First, let's start by diving more into the details of TensorFlow, the library we will use to develop models throughout the rest of this book. What problem does TensorFlow solve for neural network model development? What approaches does it use? How has it evolved over the years? To answer these questions, let us review some of the history behind deep neural network libraries that led to the development of TensorFlow.

Deep neural network development and TensorFlow

As we will see in Chapter 3, Building Blocks of Deep Neural Networks, a deep neural network in essence consists of matrix operations (addition, subtraction, multiplication), nonlinear transformations, and gradient-based updates computed by using the derivatives of these components.

Task description: Please output the TensorFlow excerpt above in full, word for word.

Information shown:

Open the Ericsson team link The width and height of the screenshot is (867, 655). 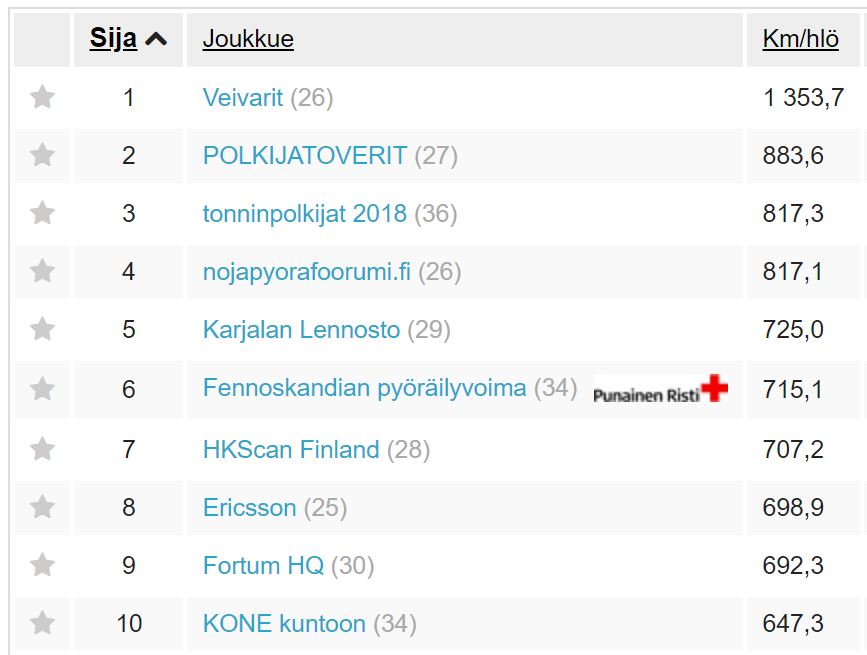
* * *
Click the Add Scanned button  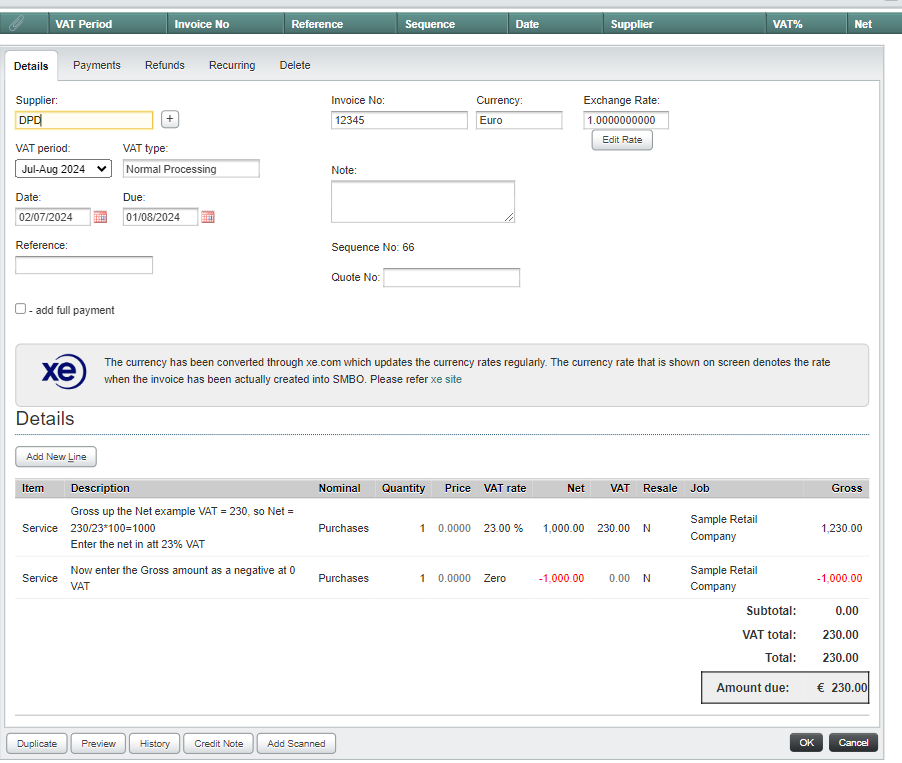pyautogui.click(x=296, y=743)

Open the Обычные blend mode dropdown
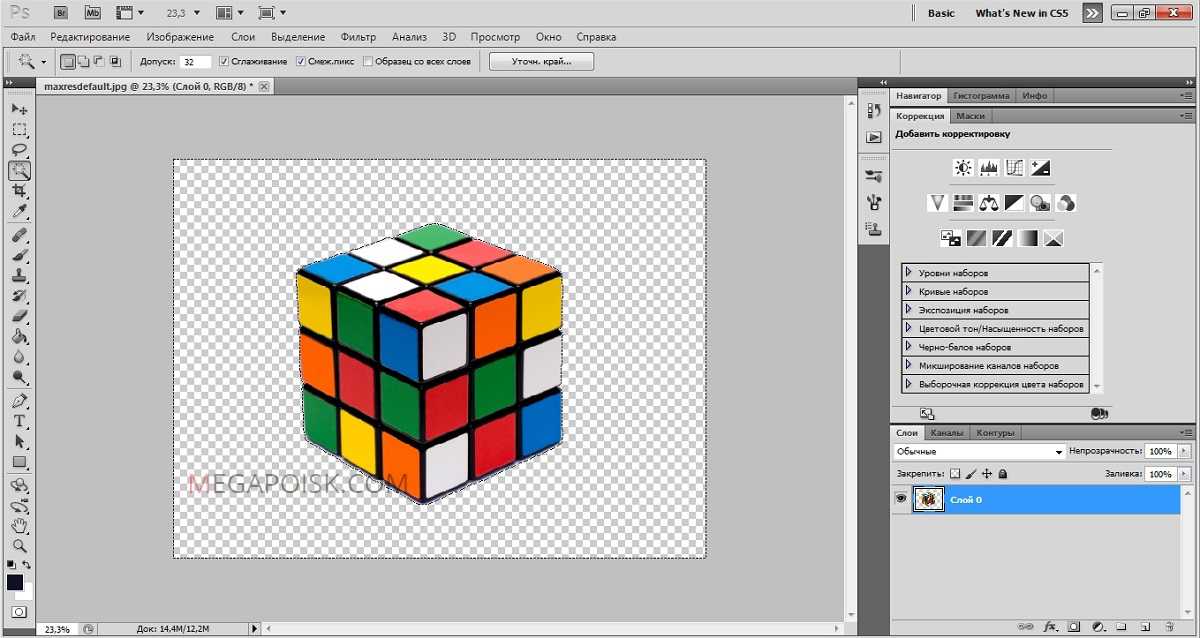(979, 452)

In response:
First, let's start by diving more into the details of TensorFlow, the library we will use to develop models throughout the rest of this book. What problem does TensorFlow solve for neural network model development? What approaches does it use? How has it evolved over the years? To answer these questions, let us review some of the history behind deep neural network libraries that led to the development of TensorFlow.

Deep neural network development and TensorFlow

As we will see in Chapter 3, Building Blocks of Deep Neural Networks, a deep neural network in essence consists of matrix operations (addition, subtraction, multiplication), nonlinear transformations, and gradient-based updates computed by using the derivatives of these components.